In theory, teaching should be easy — best practices, best classroom management, etc. — but you are not teaching in a vacuum. The hardest thing is that you never know what is going to happen. Will there be a fire drill? What kind of attitude will the kids have? Will the school flood? There were so many different things that could happen. Constantly adapting and working through the sheer number of decisions you have to make every day was overwhelming. Responding to students, switching up a lesson, calling out a student for a uniform violation or letting it go — nothing can prepare you for how much decision making is happening all of the time. And those decisions potentially have a long-lasting effect on student outcomes. Learning how to productively manage that pressure takes a lot of practice.

What have your experiences taught you about what works in traditional and/or alternative pipelines for teachers?
More programs should follow the Grinnell-like model where you are in the classroom earlier. I wish more of them would make students really study some content – Grinnell’s academics were more rigorous than some “standard” education preparation programs.

I recommend a more rigorous and regular support system for new teachers: a combination of classroom support, checking in with teachers to make sure things are going okay, and anecdotal coaching to relate to them that you also struggled when you were new. This support is better if it is school-based rather than someone coming in from the outside because every school is different.

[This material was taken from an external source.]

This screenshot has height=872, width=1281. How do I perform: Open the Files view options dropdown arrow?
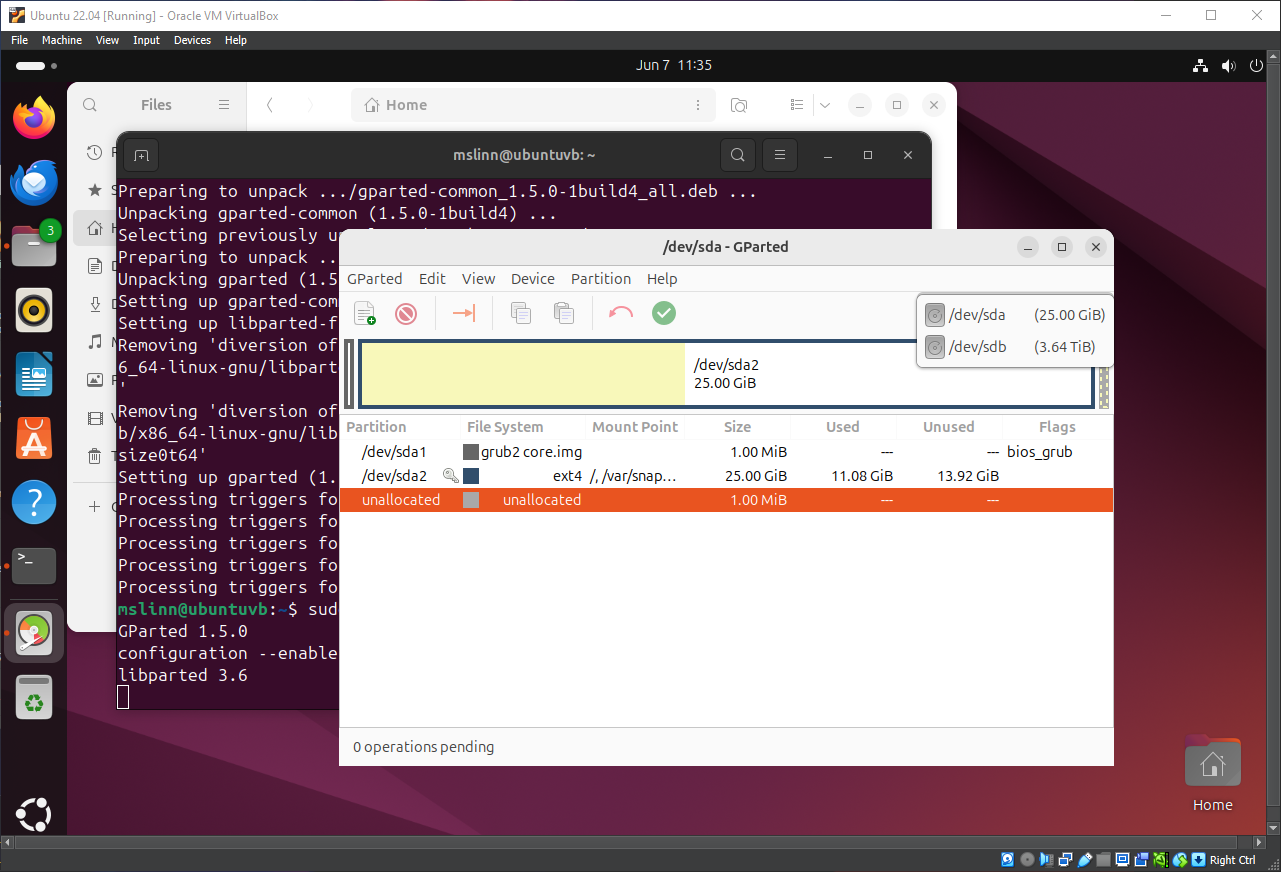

After serving as a classroom teacher for three years, and one year split between teaching and administrative work, I’m now a full-time K-12 academic coordinator for about 700 students and 45 – 50 teachers. The value of what I do is that I’ve been here and understand this school’s culture and can coach from that lens. Outsiders may not understand the culture and norms our teachers face. At the very least, the coach should have taught in the same city or the same general environment. A suburban teacher coaching in a Title 1 school is not effective.